WHAT IS EXPECTED:
Extract the final stretch of the data: the line that contains "Given: Select the" and every line after it, unaltered, and no other lines.
RECORD EXCERPTS below:
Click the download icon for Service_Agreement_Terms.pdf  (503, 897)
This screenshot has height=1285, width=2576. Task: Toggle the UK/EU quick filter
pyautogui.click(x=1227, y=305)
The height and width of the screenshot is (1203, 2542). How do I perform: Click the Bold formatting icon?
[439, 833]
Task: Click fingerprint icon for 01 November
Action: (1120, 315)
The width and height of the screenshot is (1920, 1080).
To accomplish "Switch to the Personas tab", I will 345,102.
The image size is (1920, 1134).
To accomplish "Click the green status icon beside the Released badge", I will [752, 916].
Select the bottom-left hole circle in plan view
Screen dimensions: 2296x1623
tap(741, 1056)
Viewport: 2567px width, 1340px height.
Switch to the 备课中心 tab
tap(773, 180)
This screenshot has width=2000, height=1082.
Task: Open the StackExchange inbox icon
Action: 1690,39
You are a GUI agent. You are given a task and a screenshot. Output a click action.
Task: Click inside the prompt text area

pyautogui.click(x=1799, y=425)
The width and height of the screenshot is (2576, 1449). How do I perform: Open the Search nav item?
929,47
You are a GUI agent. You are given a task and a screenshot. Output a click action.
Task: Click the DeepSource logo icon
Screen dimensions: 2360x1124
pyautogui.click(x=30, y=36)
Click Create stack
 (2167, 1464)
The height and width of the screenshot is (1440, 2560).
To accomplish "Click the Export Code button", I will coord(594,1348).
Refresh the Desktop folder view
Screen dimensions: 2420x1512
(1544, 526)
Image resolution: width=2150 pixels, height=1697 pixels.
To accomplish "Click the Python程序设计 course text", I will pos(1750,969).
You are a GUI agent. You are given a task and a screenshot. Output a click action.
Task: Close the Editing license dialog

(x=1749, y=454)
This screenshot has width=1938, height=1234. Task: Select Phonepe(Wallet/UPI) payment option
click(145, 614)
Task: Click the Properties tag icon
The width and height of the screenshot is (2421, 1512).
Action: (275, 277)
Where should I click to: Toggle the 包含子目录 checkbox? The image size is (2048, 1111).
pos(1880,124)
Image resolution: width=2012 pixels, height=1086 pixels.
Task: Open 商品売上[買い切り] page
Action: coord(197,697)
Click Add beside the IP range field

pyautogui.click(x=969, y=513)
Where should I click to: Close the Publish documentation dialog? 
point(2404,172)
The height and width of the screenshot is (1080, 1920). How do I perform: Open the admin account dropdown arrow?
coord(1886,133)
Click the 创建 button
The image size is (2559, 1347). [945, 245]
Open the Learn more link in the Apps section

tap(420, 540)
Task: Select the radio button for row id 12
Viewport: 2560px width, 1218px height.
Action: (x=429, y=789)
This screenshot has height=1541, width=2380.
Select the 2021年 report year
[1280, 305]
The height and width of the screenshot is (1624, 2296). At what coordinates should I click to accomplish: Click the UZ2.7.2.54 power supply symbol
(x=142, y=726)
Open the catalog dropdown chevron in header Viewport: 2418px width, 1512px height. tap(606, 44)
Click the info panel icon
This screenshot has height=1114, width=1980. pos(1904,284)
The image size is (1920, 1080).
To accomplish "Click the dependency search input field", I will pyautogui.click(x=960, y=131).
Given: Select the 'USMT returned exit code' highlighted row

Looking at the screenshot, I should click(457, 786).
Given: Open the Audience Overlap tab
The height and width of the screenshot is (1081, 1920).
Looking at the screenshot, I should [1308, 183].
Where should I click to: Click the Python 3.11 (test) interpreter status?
End of RECORD EXCERPTS.
SOLUTION TO THE EXERCISE:
Given: Select the 'USMT returned exit code' highlighted row

Looking at the screenshot, I should click(457, 786).
Given: Open the Audience Overlap tab
The height and width of the screenshot is (1081, 1920).
Looking at the screenshot, I should [1308, 183].
Where should I click to: Click the Python 3.11 (test) interpreter status?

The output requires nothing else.